** Exercise materials follows **
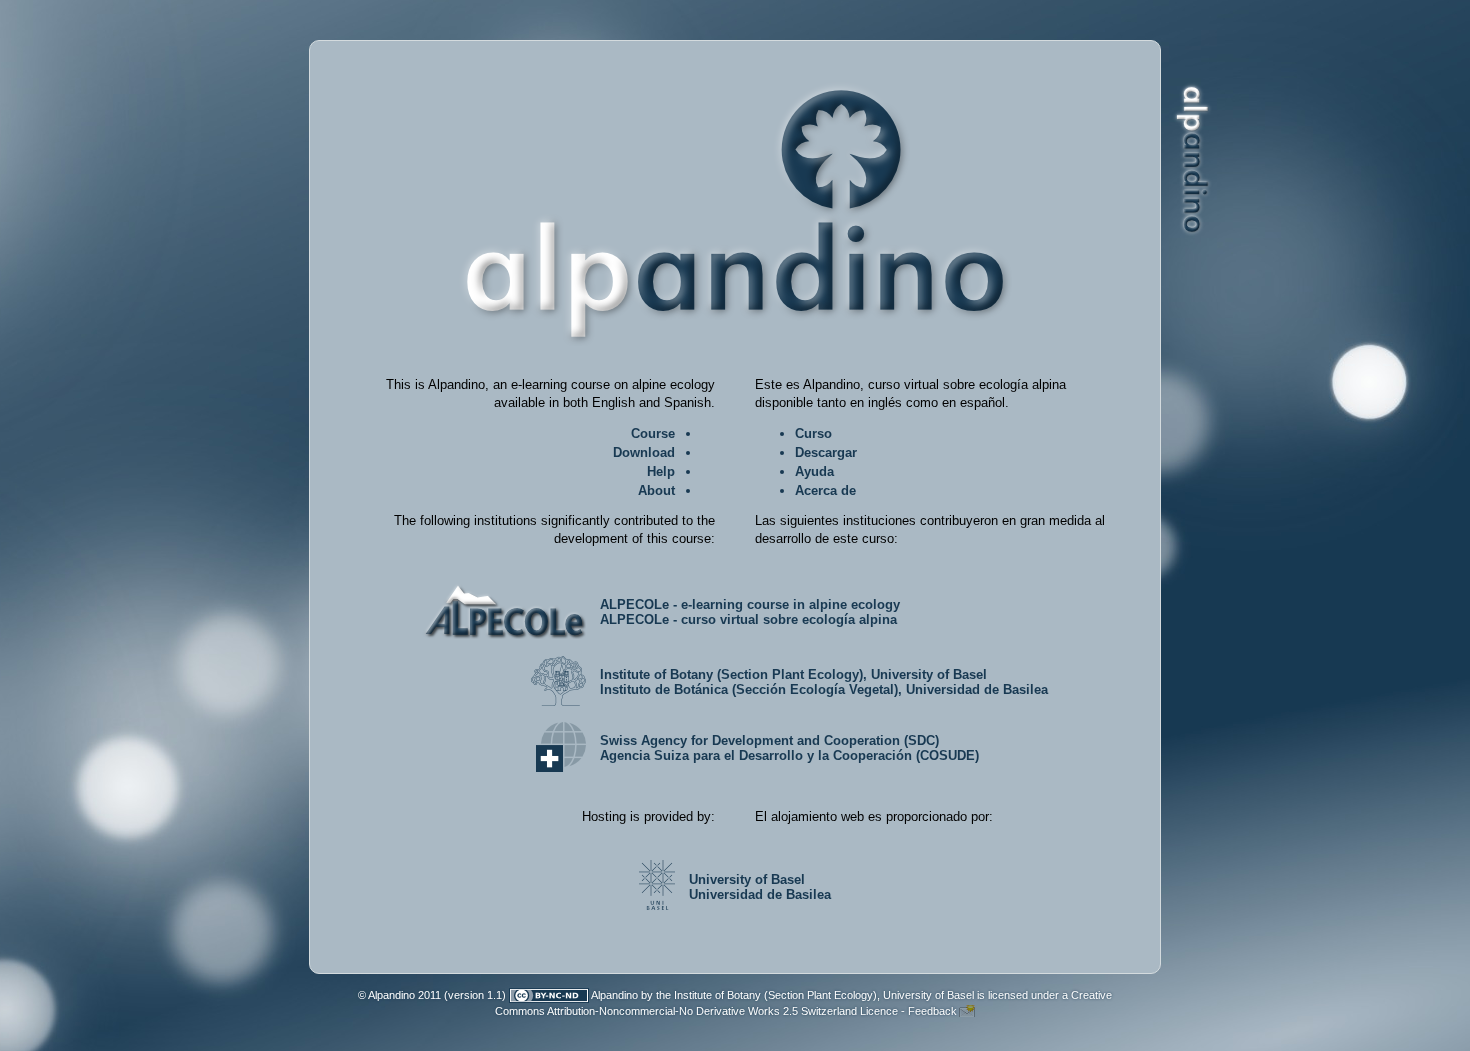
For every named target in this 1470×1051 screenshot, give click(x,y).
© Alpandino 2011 (399, 995)
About (656, 490)
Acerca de (825, 490)
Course (653, 433)
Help (661, 471)
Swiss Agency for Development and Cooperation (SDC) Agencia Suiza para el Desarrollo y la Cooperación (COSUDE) (789, 748)
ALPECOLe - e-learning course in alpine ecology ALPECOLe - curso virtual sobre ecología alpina (750, 612)
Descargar (826, 452)
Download (644, 452)
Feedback (932, 1011)
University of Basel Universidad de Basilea (760, 887)
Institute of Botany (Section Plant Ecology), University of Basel (824, 995)
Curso (813, 433)
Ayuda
** End of Exercise materials **
» Exercise
Search the entries above for the string "University". Copy each line in which it appears.

» Response to the exercise
University of Basel Universidad de Basilea (760, 887)
Institute of Botany (Section Plant Ecology), University of Basel (824, 995)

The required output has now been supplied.